Huh. Maybe because I was the leader, I didn't do stuff like cook. Well, I had to look busy, in charge.
"Nudge? Come over here and I'll fix your hair." I rummaged in a backpack for a brush. "We could do, like, ponytails or something, get it out of your eyes."
Nudge - another dumb name - looked at me. "You want to fix my hair?"
"Yeah." God, what did Max do all day? She didn't cook, she didn't fix people's hair. Did she just sit on her butt barking orders all the time? "Oh, and hey - you - off the bed." I snapped my fingers at the dog, who just looked at me.
"Why can't he sit on the bed?" Angel asked.
"Because I said so," I said, starting to brush Nudge's hair.
There was silence, and I looked up to see the other four mutant kids looking at me. Well, not the blind one, though his face was turned toward me, which was creepy. Crater raises a brow at me.
"What?" I asked.
(Max)
The last thing I remembered was being kidnapped from the motel room. No, the very last thing I remembered was seeing that other Max in the room. What happened? Had she replaced me? Why?
At the moment, I didn't know if I was awake or asleep, alive or dead. I blinked again and again, but there was complete and utter blackness: no shadows, no blurry forms, no pinprick of light. All of us except Iggy can see extremely well in the dark, so not being able to see anything at all made my blood run cold.

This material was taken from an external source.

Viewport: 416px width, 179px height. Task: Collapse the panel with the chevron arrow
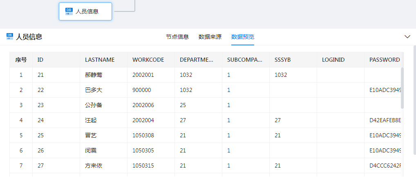[407, 37]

Was I blind now, like Iggy? Had they experimented on my eyes?
Where was I? I remembered being bound and gagged. I remembered passing out. Now I was here, but where "here" was I had no clue.
Where was the flock? None of them had woken up when I'd been taken. Had they been drugged? Something worse? Were they okay? I tried to sit up, but it was as if I was suspended somehow - I couldn't put my feet down, couldn't push off anything. But I felt wetness. I could touch my face. My hair was wet. I reached out with my hands and felt nothing. There was water or something all around me, but it wasn't like ordinary water - I couldn't sink.
I swallowed and blinked again, feeling myself start to panic. Where was my flock? Where was I? What was going on? Was I dead? If I was dead, I was going to be incredibly pissed because there was no way I could deal with this limitless nothingness for an hour, much less eternity. No one had said death would be so intensely boring.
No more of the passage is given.